What does the warning mean?
Have you noticed a warning icon next to a Baresquare ticket title that looks like the one below?
This is a warning that comes from Google Analytics (GA) API when Baresqure pulls the data. It means that if the same data is extracted again, there could be slight differences compared to what you see in the GA UI. Or that data is sampled, e.g., due to the volume of a website's traffic and GA only reports on a portion of it.
Baresquare's data extraction process is optimized both for speed and data accuracy. Even when data discrepancies are reported, they are usually too small to be noticed.
Why does this happen?
When Baresquare connects to your Google Analytics (GA) account and performs a request to extract data, the GA API response may contain the following keys:
'isDataGolden': this indicates if the data is complete, i.e. the response to this request wouldn't return different results if asked at a later point in time.
'samplesReadCounts' / 'samplingSpaceSize': this shows if the results are sampled.*
When data is not golden (i.e., the 'isDataGolden' key is not present in the GA API response) or when data is sampled (i.e., both the 'samplesReadCount' and the 'samplingSpaceSizes' keys are present in the GA API response), then the warning icon is appended next to the title of the ticket referring to this data.

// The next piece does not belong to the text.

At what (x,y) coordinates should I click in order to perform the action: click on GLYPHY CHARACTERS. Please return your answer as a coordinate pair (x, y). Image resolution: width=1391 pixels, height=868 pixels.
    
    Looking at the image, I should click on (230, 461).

Could this be addressed somehow?
Baresquare by default performs requests that contain the 'samplingLevel' field set to "Large" to avoid sampled data as much as possible**. Also, the extraction time is automatically set to balance data completeness and freshness of reported anomalies. This is done by ensuring the extraction request takes place at least 4 hours after the closing of the day to process full data (learn more about GA data freshness here).

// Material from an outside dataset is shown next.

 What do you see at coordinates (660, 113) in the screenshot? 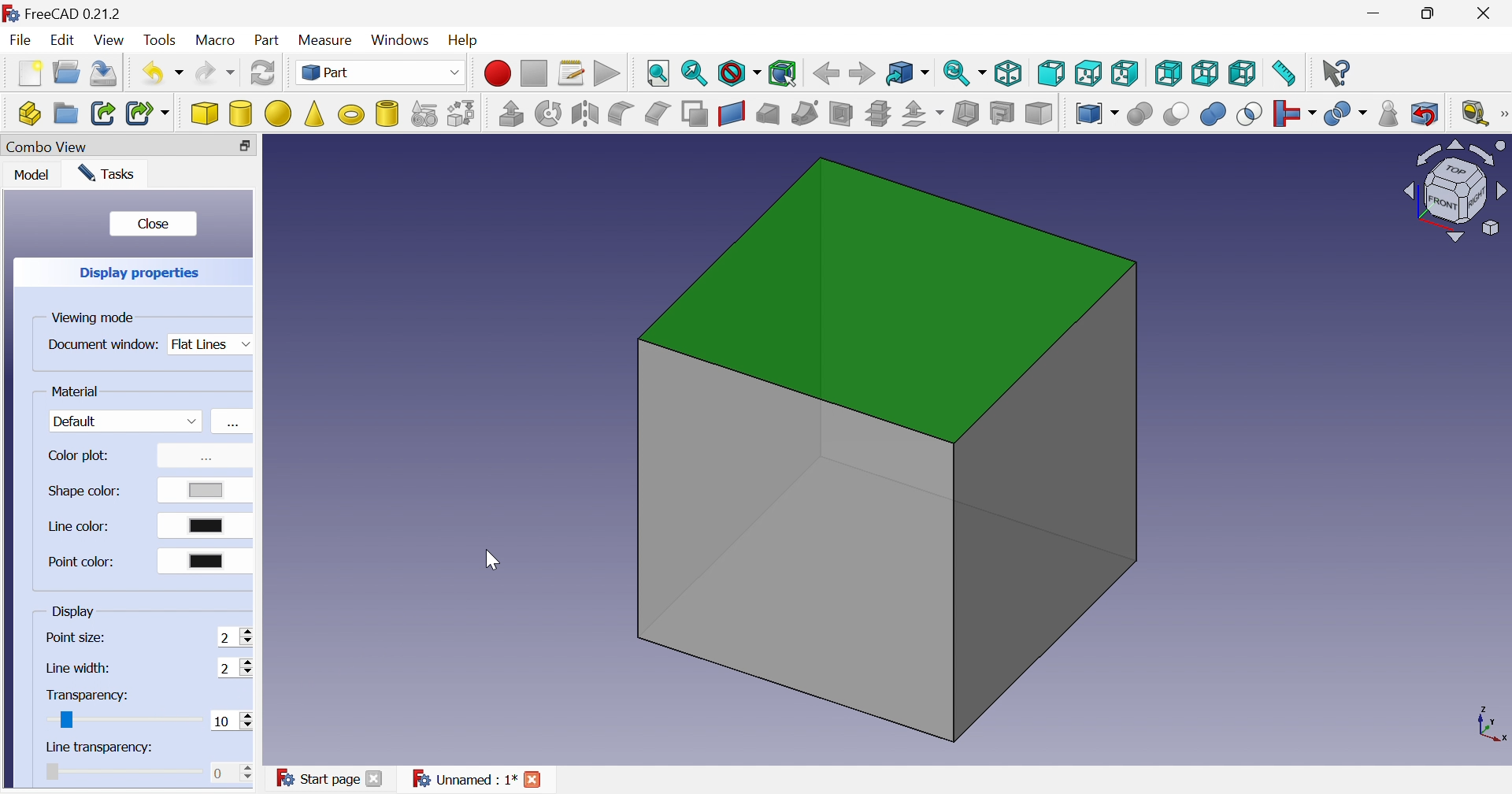
I see `Chamfer` at bounding box center [660, 113].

However, these cannot always guarantee that data will be complete or unsampled in GA API responses. We could delay the data extraction/processing upon request, in order to ensure data completeness. Feel free to contact us if you would like us to do so!
* sampling in data analysis is the practice of analyzing a subset of all data in order to infer meaningful information in the larger data set. Learn more about sampling in Google Analytics here.
** If the 'samplingLevel' field is unspecified in a request, the DEFAULT sampling level is used. The available options are:
DEFAULT: returns response with a sample size that balances speed and accuracy.
SMALL: returns a fast response with a smaller sampling size.
LARGE: returns a more accurate response using a large sampling size. But this may result in slower responses.